Say an affirmation, quietly to yourself, with eyes closed or open if you choose. An affirmation is a “declaration that something is true”. For instance, stating “ I can taste and enjoy my food” or I will nourish my body and give it what it needs. For some, blessings before meals meet this need. Appreciating the food that will be eaten lays the groundwork for savoring your food.
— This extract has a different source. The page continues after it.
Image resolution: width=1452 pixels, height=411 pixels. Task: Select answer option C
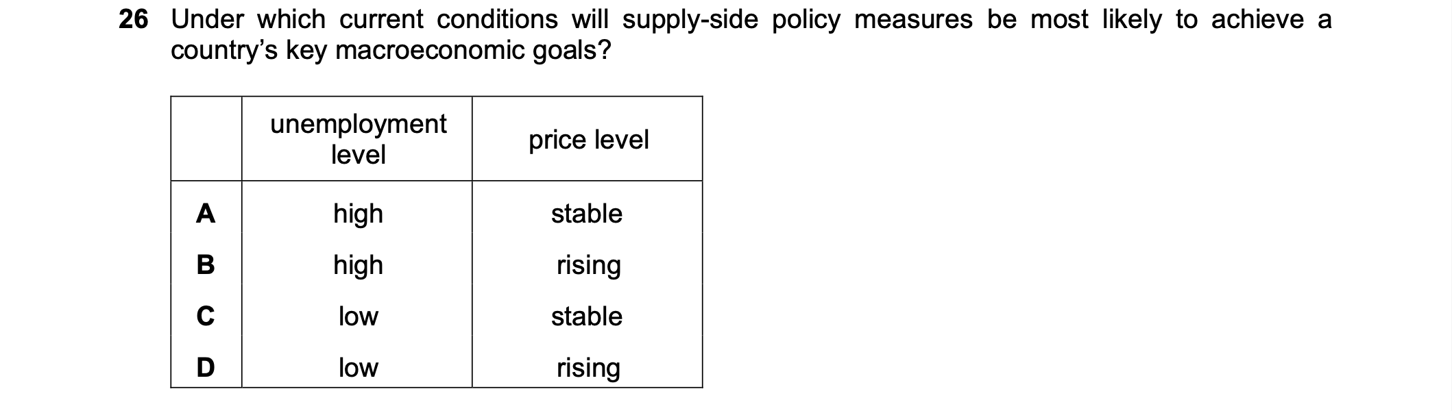[206, 316]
Use your senses to take in your food. Do you like the smell of the food? The temperature? How does it appear? How does it feel in your mouth? What do you think of the texture? And how does it taste? Does it seem like you are tasting it for the very first time?
Now how is your belly feeling? Are you noticing that you are starting to feel full? If you are unsure, you can stop eating—just for now—and move away from the table. Give yourself permission to come back after 45 minutes or so, enough time to recognize that you are starting to feel comfortably full or satisfied.
To ready you for mindful eating, try the raisin exercise, a mindfulness activity that has been used for decades to make people more present, more aware of their eating.

Raisin Exercise

Take out a raisin from its package, then go and sit in a quiet place. Look at the raisin in your hand. Observe it, its color, smell, texture. Then close your eyes, placing the raisin in your mouth—but don’t chew it! Explore how it feels in your mouth as you move it around. How does it change? After some time (which will feel like an eternity) slowly begin to chew it and again observe it. Note the flavor and the feel. Finally, finish chewing it and swallow. Repeat this again and note any changes in your experience.

Now I don’t expect you to start eating your food, raisins or other items, this way. But this exaggerated experience with the raisin makes a point. It is so far from the way we normally shovel in raisins, practically eating them whole, that we barely appreciate their incredible sweetness. Now imagine doing this with a piece of fine chocolate. See where I’m going with this?

Start with one small goal this week, or when you’re ready to address eating mindfully. Choose one something relevant to you from the strategies above. And let me know how it goes.  What did you think of the raisin experiment? Were you able to refer to the experience when eating other foods? Have you been able to catch yourself when not eating mindfully and shift gears? Even that would be awesome progress!